Es un filón. Es el cine o, en este caso, las series de tacitas, que reflejan los agitados universos del siglo XVIII y XIX entre tediosas o tumultuosas escenas en comedores, cocinas, dormitorios o inmensos jardines en casas victorianas, en chateaus franceses o en mansiones sureñas norteamericanas, en las que nunca faltan juegos de loza de té o café. Narran, con mayor o menos ventura, vidas peligrosas que transcurren entre espacios abiertos, embarrados y verdes, en habitaciones sofocantes, con un hálito espeso como de enfermedad incurable, o en oscuros establos, con olor a heno sucio y un aire de pólvora de las pistolas de caballería. ...
Son series o películas donde la convivencia es muchas veces aterradora, donde se dan copiosas cenas a la luz de candelabros y se sacuden la modorra con melodías al piano, entre miradas de odio cerril o el más gentil amor.

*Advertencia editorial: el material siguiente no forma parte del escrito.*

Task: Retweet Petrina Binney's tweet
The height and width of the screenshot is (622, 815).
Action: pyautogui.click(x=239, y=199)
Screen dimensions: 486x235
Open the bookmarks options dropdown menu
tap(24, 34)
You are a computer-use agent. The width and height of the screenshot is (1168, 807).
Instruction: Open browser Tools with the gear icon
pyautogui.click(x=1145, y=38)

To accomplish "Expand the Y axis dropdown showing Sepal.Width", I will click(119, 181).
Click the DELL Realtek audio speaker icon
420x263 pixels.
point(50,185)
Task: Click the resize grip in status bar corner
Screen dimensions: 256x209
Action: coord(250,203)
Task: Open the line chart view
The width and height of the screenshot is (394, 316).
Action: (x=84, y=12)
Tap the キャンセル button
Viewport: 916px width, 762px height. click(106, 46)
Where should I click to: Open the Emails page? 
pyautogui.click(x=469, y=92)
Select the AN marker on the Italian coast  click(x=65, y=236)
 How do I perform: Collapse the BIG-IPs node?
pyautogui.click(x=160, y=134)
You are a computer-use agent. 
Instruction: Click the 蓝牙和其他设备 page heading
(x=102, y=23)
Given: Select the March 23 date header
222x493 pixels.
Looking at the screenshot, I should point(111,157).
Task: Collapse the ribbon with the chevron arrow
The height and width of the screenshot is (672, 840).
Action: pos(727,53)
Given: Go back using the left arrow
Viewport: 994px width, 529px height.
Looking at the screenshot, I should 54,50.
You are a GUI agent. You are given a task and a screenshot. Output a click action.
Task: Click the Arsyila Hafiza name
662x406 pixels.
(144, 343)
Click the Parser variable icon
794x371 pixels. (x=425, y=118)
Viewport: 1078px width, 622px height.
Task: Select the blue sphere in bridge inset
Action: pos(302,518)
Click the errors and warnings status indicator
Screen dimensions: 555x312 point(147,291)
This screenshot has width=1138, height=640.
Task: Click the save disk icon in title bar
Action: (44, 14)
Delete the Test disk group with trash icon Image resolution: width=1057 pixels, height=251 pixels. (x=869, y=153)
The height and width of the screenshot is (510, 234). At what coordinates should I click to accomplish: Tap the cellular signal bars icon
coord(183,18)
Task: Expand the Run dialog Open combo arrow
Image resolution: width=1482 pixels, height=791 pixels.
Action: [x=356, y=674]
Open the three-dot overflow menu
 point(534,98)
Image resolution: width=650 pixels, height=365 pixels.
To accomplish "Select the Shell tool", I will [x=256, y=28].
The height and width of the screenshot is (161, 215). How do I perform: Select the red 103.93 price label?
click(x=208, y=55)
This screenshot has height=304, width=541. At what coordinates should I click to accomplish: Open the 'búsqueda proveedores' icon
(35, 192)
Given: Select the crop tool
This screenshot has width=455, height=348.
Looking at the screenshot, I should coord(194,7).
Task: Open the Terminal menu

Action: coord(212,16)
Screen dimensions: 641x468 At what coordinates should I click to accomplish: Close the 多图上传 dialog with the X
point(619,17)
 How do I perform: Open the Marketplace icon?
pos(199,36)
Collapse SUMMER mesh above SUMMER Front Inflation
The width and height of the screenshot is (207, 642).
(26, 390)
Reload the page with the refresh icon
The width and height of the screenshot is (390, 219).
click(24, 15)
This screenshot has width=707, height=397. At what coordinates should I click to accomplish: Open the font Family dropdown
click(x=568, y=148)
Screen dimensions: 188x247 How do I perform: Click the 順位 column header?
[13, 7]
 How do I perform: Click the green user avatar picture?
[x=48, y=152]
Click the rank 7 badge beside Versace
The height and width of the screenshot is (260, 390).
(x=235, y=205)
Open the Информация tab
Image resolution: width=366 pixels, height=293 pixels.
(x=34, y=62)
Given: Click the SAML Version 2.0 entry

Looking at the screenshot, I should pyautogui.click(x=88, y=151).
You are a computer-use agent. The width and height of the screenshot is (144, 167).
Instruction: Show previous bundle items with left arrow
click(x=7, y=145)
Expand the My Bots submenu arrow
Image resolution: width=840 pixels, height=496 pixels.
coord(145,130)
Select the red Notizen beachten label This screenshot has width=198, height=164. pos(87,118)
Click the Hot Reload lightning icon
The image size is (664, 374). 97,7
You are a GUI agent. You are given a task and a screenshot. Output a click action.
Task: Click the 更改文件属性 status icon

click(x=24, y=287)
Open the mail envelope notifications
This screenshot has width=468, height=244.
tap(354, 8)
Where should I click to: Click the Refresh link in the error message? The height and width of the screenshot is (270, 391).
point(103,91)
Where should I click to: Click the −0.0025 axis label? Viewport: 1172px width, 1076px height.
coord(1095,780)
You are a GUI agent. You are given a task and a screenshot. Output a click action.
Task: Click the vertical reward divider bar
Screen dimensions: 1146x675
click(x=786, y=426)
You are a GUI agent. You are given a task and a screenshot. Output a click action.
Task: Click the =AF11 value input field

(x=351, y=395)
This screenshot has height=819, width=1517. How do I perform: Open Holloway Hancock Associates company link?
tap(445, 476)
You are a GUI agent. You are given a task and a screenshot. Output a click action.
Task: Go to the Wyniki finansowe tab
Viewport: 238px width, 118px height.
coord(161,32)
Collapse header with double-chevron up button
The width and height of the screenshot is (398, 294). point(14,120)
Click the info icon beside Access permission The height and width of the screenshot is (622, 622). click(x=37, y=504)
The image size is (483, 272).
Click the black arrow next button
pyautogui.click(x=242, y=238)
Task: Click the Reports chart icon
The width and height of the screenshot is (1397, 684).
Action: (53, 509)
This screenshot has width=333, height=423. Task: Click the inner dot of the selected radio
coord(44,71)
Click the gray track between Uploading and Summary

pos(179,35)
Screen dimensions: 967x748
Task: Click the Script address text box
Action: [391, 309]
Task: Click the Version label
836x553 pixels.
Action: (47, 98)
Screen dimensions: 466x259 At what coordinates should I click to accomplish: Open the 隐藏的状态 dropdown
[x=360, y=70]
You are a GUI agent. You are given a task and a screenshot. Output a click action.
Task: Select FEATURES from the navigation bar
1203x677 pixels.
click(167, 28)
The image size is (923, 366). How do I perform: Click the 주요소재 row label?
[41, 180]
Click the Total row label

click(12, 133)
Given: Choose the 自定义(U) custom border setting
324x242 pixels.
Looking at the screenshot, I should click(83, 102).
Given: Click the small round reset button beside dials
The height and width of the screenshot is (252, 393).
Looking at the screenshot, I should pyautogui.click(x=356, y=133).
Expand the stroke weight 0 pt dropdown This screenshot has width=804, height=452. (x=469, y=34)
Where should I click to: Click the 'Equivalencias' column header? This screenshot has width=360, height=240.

La joven George Sand (dirigida por Rodolphe Tissot, 2025) pertenece a ese género, pero lleva dinamita dentro.
La primera escena es una violación —cotidiana, banal, llena de rabia— de un marido a su mujer en el lecho matrimonial. “¡Estoy en mi derecho!”, se indigna el barón Dudevant cuando una noche más, su mujer, Aurore Dupin, forcejea para quitárselo de encima.